The benefits of a corporate connection, with a static IP block and various hosted services, comes with a cost. It can be more than ten times as expensive as a high speed home connection on DSL or cable modem. If the budget can't support a corporate connection, or if no such connections are available in your area, you might want to try to set up a domain on a dynamic IP. Instead of a range of IP numbers, you typically get exactly one, which means that your private network gateway machine will also have to host any incoming services from the outside.
First, you might want to check the legality of it. Many companies' user agreements explicitly forbid setting up externally-accessible servers on personal accounts. They may enforce this with packet filters blocking incoming connections on the http and FTP ports. You should also be aware that the quoted connection speed for personal accounts such as home DSL or cable modem are the downlink speeds, and that the uplink speeds might be much slower. The uplink speed is what is important for serving up FTP or web content.

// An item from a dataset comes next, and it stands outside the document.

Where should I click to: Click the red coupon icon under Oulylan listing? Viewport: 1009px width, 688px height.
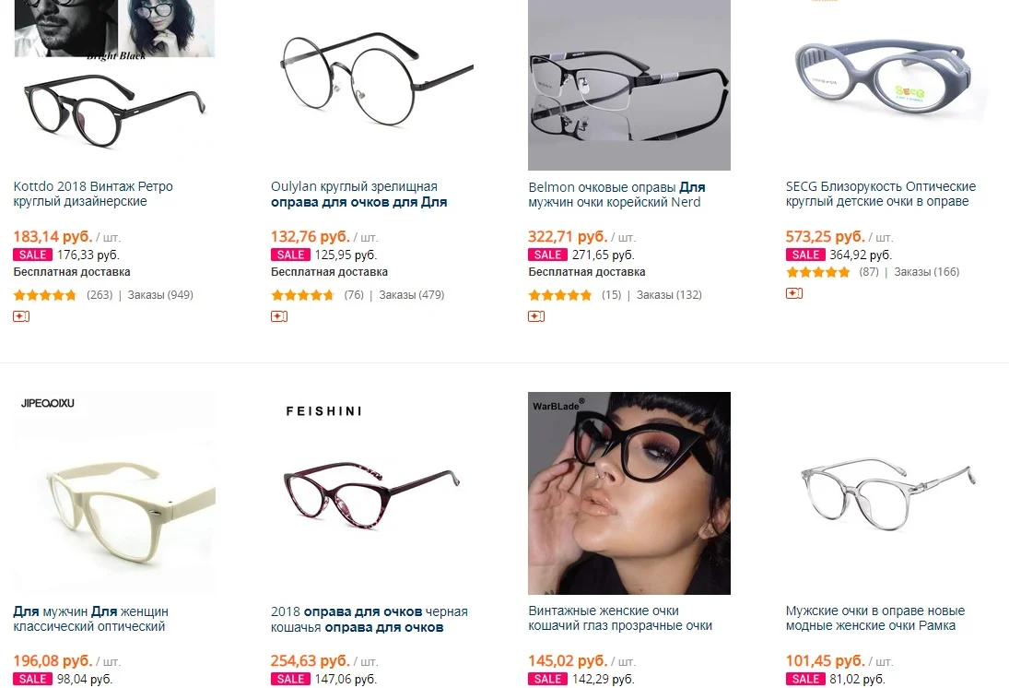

If you have a dynamic IP, and you want to have incoming connections, you will have to subscribe to a dynamic IP hosting service, such as one of those listed at Dynamic DNS Providers. These services typically work by running software on your machine which passes your current IP number on to the company's servers. When your current IP number arrives at the servers, their DNS tables are updated to reflect the new value. You can either get a domain name under their domain name, such as ``example.dynip.com'' or ``example.dynhost.com'', or you can register your own domain and set the primary DNS authority to point to the company providing this service (usually at a higher cost).
There is also a free hosting service, at Domain Host Services. They seem fairly new, and there are few details on their web site at the moment, but you might find it worth a look.
If you have set up a dynamic IP, and subscribed to one of these services, it will affect some of the decisions you make in section Deciding Which Domain Services You Will Host. In particular, there is little point subscribing to a dynamic IP hosting service if you do not plan to host at least one of web or FTP services. You will have to set primary DNS authority to point to the company you've chosen. You should not have a named daemon answering requests from outside your private network. Other details, such as handling of email, will depend on the specifics of the service you've subscribed to, and can best be answered by the support staff of that company.
One final note: if you want to have remote access to a machine with a dynamic IP, but don't need it for hosting other services, the inexpensive solution is to create a ``drop box'' on a publicly accessible machine with a static IP, and have your dynamic IP host send its IP number there, either in email or simply by writing it into a file on a shell account. When you want to access your machine remotely, first extract the current IP number from the drop box, then use slogin to attach directly to that IP number. This is, after all, really all that a dynamic IP hosting service does, they just do it automatically over standard services, saving you some steps.